TASK DETAILS: Apart from the pictures, every entry must be retyped exactly.

[AVAILABLE DATA Boundary: Start]

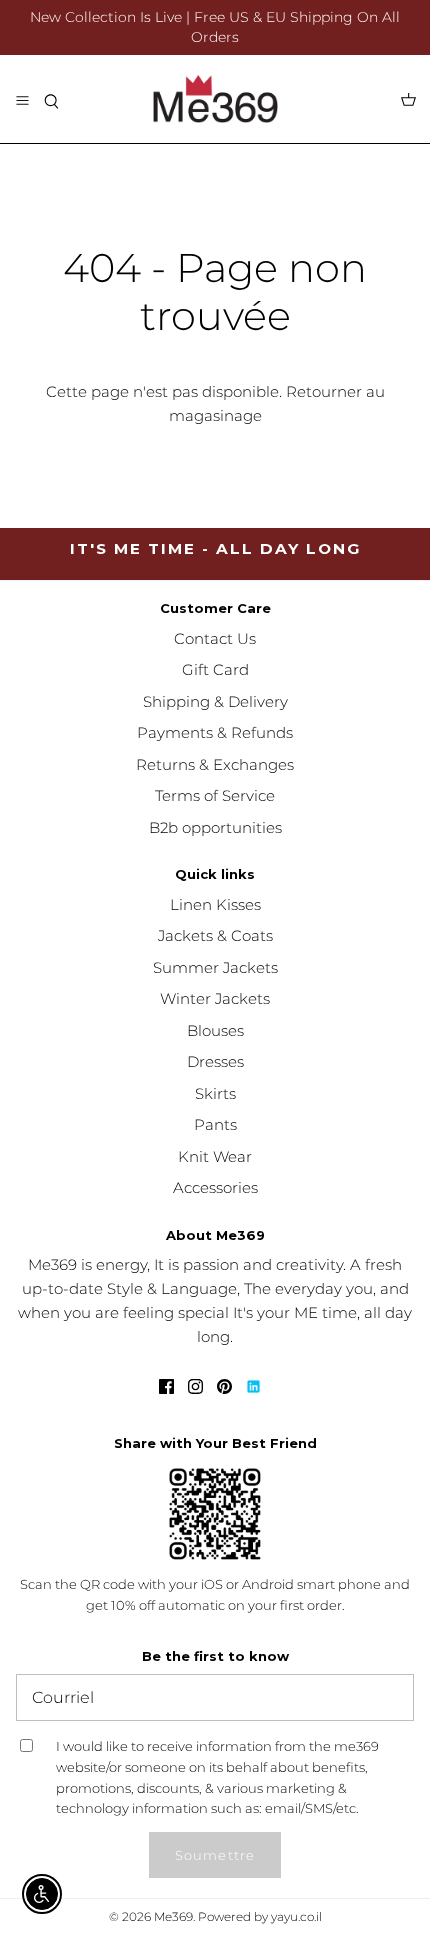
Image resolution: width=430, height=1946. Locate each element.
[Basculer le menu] (22, 99)
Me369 (173, 1916)
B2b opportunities (215, 827)
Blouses (215, 1030)
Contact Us (215, 638)
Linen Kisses (215, 904)
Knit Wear (215, 1156)
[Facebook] (166, 1386)
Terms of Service (215, 795)
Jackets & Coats (215, 935)
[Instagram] (195, 1386)
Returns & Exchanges (215, 764)
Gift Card (215, 669)
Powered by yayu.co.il (260, 1916)
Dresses (215, 1061)
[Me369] (215, 99)
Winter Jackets (215, 998)
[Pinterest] (224, 1386)
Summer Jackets (215, 967)
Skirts (215, 1093)
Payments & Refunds (215, 732)
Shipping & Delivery (215, 701)
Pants (215, 1124)
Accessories (215, 1187)
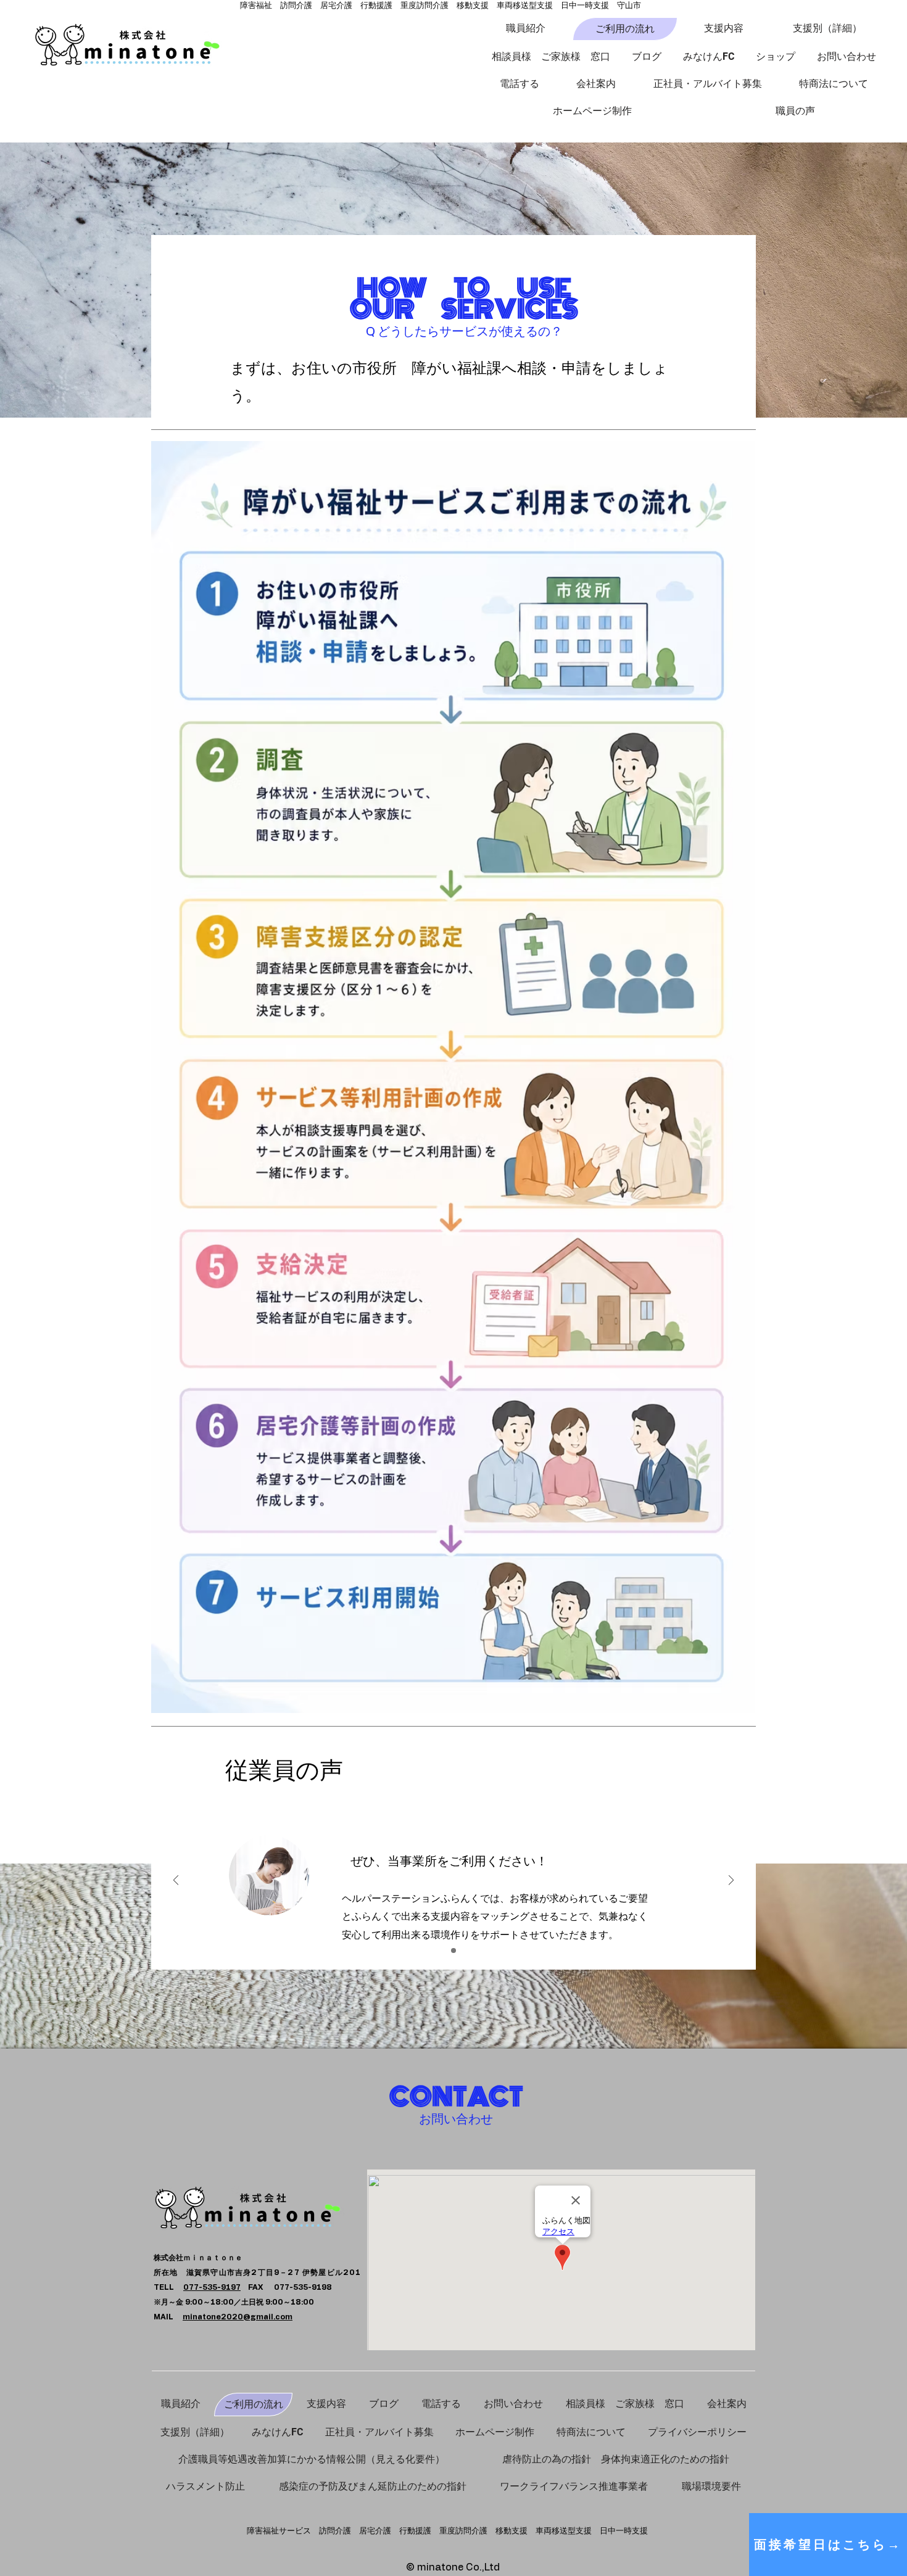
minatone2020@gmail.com (237, 2317)
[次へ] (731, 1881)
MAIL (168, 2317)
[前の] (175, 1881)
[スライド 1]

[AVAILABLE DATA Boundary: End]

RESPONSE FOR THIS EXERCISE:
Image resolution: width=430, height=1946. Locate each element.
[Basculer le menu] (22, 99)
Me369 (173, 1916)
B2b opportunities (215, 827)
Blouses (215, 1030)
Contact Us (215, 638)
Linen Kisses (215, 904)
Knit Wear (215, 1156)
[Facebook] (166, 1386)
Terms of Service (215, 795)
Jackets & Coats (215, 935)
[Instagram] (195, 1386)
Returns & Exchanges (215, 764)
Gift Card (215, 669)
Powered by yayu.co.il (260, 1916)
Dresses (215, 1061)
[Me369] (215, 99)
Winter Jackets (215, 998)
[Pinterest] (224, 1386)
Summer Jackets (215, 967)
Skirts (215, 1093)
Payments & Refunds (215, 732)
Shipping & Delivery (215, 701)
Pants (215, 1124)
Accessories (215, 1187)
minatone2020@gmail.com (237, 2317)
[次へ] (731, 1881)
MAIL (168, 2317)
[前の] (175, 1881)
[スライド 1]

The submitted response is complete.